Editorial-to-data bridging

An article about infrastructure debt in European markets is connected, through the graph, to the same controlled vocabulary terms used to classify funds, investors, and deals. This makes relevance computable: an LP whose declared focus includes infrastructure debt in Europe is a relevant reader of that article — a fact the graph can state explicitly, not one that requires a text-matching algorithm to approximate.

The same bridge works in reverse. A GP reading an article can see which LPs match the article's themes and what their current cap

Keeping dual roles explicit

Some firms in the private equity market act as both fund managers and investors — committing capital to other funds while raising their own. The temptation in schema design is to merge these into a single node type for simplicity. The graph keeps them as distinct types, with an explicit relationship handling dual-role cases.

The reason is query clarity. The relationship patterns around a firm acting as a GP are different from those around the same firm acting as an LP. Collapsing the types would make those patterns harder to query and easier to misread.

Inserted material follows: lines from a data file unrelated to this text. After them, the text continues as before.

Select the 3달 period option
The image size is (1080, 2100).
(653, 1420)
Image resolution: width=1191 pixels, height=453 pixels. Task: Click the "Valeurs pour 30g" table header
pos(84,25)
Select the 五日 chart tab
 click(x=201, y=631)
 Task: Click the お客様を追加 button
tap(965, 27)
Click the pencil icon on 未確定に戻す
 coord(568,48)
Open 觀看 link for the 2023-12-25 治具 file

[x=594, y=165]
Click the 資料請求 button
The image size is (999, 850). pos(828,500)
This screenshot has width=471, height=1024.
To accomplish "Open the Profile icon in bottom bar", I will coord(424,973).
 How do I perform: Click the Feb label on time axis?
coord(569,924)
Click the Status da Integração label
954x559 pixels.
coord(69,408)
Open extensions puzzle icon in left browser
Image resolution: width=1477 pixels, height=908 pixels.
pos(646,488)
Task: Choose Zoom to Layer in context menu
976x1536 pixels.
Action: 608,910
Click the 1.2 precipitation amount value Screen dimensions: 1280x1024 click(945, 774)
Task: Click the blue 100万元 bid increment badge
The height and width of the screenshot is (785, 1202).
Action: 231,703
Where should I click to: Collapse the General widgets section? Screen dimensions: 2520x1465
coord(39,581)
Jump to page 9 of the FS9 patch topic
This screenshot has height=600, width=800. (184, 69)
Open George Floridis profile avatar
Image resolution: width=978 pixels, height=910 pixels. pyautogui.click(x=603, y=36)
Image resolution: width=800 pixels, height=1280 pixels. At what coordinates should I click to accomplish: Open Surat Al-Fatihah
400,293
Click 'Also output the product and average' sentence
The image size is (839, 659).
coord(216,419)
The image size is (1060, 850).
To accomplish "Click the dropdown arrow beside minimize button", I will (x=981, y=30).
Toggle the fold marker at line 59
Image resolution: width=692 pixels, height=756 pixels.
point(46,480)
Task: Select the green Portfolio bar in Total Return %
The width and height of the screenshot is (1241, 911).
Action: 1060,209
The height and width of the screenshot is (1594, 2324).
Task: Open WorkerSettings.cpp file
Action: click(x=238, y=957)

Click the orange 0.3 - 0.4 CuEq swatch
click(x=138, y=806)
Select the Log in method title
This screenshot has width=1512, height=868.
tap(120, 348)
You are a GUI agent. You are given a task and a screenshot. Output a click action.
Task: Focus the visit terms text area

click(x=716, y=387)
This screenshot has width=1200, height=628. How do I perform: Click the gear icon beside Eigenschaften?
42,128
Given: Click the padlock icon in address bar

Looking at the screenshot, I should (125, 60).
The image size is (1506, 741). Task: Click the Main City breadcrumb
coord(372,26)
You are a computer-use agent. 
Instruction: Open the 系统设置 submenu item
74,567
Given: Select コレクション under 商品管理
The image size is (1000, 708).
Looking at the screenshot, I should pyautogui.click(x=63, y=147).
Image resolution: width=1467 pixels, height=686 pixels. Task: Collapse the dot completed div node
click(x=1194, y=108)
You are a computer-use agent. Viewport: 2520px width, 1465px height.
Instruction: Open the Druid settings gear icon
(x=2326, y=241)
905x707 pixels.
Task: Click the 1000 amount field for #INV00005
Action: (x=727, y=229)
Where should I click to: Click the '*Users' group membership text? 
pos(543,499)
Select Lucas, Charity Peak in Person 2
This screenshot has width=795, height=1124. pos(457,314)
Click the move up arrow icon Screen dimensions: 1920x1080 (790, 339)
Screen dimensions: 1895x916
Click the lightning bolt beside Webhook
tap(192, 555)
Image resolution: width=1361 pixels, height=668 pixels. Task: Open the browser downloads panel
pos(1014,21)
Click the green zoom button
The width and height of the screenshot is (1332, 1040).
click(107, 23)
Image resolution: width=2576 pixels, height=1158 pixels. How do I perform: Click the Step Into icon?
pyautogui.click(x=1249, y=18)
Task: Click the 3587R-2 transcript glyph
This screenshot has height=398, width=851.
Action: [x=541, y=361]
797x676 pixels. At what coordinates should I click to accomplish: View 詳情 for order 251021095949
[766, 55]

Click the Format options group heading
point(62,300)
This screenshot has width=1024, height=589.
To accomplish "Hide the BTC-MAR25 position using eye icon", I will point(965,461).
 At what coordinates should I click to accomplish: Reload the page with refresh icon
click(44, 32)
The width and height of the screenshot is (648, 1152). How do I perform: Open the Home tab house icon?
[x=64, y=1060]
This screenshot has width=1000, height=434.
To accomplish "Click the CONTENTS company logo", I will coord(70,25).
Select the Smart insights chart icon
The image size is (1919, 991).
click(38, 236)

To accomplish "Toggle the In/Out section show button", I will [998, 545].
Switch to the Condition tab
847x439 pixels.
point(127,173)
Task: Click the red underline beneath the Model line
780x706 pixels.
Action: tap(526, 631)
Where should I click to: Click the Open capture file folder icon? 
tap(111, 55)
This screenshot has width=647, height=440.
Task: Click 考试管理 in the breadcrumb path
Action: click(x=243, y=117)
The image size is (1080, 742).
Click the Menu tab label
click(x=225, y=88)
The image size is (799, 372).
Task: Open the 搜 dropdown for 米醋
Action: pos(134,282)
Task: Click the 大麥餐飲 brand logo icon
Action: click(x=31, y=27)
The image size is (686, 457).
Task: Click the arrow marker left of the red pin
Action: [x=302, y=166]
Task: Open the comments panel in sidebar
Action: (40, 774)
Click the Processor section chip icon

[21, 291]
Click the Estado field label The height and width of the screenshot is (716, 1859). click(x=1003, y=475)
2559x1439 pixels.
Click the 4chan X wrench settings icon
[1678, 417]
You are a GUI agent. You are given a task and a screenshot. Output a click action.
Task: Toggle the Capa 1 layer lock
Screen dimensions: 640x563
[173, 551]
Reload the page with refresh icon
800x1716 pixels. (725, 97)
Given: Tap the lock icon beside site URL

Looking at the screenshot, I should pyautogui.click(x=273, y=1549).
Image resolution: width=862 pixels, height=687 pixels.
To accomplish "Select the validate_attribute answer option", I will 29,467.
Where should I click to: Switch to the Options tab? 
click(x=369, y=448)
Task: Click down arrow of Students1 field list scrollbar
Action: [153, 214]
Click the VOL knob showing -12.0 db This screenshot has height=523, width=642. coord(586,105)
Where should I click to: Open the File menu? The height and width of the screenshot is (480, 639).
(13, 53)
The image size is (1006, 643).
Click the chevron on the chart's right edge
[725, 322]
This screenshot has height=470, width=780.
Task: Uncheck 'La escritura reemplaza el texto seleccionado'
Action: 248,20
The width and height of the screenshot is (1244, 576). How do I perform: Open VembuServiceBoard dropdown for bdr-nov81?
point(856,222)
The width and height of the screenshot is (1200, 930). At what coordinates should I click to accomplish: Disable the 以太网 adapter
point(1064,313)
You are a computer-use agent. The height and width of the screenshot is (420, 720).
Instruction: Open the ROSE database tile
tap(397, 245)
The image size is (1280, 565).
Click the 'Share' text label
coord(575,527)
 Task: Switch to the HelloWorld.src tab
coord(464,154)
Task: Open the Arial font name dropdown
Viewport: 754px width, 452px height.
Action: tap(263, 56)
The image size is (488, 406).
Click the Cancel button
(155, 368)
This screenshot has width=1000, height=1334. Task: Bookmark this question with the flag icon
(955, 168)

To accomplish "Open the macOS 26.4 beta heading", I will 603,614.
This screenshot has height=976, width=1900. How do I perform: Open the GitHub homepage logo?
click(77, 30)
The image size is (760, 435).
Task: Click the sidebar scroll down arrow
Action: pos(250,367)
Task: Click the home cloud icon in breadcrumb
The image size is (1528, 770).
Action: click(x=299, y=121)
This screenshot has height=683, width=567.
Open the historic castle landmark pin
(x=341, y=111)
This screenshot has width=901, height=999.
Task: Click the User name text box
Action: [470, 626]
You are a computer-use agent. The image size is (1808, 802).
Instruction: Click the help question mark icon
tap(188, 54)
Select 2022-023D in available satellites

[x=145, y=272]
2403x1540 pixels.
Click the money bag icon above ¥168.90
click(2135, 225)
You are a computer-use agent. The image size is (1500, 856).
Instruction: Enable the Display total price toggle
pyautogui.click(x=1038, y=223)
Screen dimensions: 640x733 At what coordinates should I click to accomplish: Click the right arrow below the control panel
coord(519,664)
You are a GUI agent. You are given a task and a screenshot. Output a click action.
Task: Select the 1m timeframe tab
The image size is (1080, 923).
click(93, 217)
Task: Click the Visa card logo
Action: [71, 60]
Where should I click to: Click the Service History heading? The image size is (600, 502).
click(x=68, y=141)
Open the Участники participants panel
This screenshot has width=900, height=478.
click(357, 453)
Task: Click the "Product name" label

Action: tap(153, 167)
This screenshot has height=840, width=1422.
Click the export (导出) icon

A small increase in schema complexity in exchange for a significant increase in analytical precision is usually the right trade.

What the graph makes possible

Nine page templates were designed to show the graph's intelligence in practice — not as abstract capability, but as specific things a user can see and do.

A GP dashboard, configured by strategy, sector, and region, surfaces the LPs most likely to be interested in a fund raise in that market: ranked by capital signal strength, filtered by active intention, flagged if they're new entrants. It tells a GP not just who is out there, but who is worth calling this week.

A GP profile moves beyond descriptive data — AUM, fund list, headquarters — to show the firm's actual behaviour in the market: the gap between its declared strategy focus and where its portfolio companies operate, the LPs who have committed repeatedly as a signal of relationship depth, the competitor GPs with overlapping focus.

An article page connects editorial content to the market it describes. The graph identifies which LPs match the article's themes — not because they're mentioned in the text, but because their declared focus aligns with the article's SSR classification. Relevance is computed from structure, not inferred from language.

A people and events hub surfaces relationship implications from executive movements across the industry. A newly appointed investment director at a major LP is an outreach opportunity. A senior departure from a competitor GP may signal strategic shift. Events are scored by LP density and capital signal concentration.

Instead of static lists of content, the graph shows a market — LPs who match your strategy, the signals they're sending, events you can meet them at, and the themes driving activity. It's the difference between a directory and an intelligence system.

Reflection

This project sits at the point where information architecture, data modelling, and product design overlap. The schema decisions — what to model, what to leave out, how to distinguish declared behaviour from actual behaviour — are design decisions as much as technical ones. They require understanding of how users think about the domain, not just how the data is structured.

A few things I'd approach differently in a production context: I'd want user research to validate the SSR anchor against actual query behaviour before committing the full schema. I'd want cross-team governance for the controlled vocabulary from the start — editorial, data, and product aligned on terminology before implementation begins.

And I'd want an entity resolution strategy for live source data, since the synthetic dataset sidesteps the hardest practical problem: the same GP firm appearing under six different names across four source systems.

The graph was just the first step, though. The hard work of connecting it to production reality is what comes next.